▶ **PROBLEM REQUIREMENTS**: Where a line contains "Artikel 56 [button] (42, 1534)", start there and write out that line and each one after it, word for word, through the final line of the entries; add nothing else.

▶ **DATA LISTING**:
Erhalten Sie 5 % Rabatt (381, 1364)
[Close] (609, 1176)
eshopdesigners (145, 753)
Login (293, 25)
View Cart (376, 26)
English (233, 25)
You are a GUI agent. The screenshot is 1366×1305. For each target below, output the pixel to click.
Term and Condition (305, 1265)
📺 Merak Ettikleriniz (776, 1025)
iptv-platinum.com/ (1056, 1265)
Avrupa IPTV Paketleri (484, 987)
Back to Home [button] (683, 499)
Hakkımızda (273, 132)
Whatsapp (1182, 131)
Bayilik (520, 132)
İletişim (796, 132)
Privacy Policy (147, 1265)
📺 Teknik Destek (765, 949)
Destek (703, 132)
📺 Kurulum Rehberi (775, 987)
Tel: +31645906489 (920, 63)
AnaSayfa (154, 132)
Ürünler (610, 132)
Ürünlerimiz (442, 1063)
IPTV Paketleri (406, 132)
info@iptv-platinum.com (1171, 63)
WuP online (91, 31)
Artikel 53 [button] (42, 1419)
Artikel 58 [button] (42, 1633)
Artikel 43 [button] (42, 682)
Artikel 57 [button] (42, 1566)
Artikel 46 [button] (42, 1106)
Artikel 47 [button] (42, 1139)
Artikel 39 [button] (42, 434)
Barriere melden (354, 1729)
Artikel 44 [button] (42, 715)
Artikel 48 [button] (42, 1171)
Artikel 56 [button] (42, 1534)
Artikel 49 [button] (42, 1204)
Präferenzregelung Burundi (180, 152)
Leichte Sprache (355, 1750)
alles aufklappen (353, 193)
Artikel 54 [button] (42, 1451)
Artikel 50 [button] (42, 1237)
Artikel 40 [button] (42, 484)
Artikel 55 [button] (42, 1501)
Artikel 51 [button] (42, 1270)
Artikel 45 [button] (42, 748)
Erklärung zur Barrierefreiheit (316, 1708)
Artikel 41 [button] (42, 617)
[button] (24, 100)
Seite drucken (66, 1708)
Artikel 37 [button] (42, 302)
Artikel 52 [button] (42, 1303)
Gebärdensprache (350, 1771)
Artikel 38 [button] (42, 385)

▶ **RESPONSE TO THE EXERCISE**:
Artikel 56 [button] (42, 1534)
Artikel 49 [button] (42, 1204)
Präferenzregelung Burundi (180, 152)
Leichte Sprache (355, 1750)
alles aufklappen (353, 193)
Artikel 54 [button] (42, 1451)
Artikel 50 [button] (42, 1237)
Artikel 40 [button] (42, 484)
Artikel 55 [button] (42, 1501)
Artikel 51 [button] (42, 1270)
Artikel 45 [button] (42, 748)
Erklärung zur Barrierefreiheit (316, 1708)
Artikel 41 [button] (42, 617)
[button] (24, 100)
Seite drucken (66, 1708)
Artikel 37 [button] (42, 302)
Artikel 52 [button] (42, 1303)
Gebärdensprache (350, 1771)
Artikel 38 [button] (42, 385)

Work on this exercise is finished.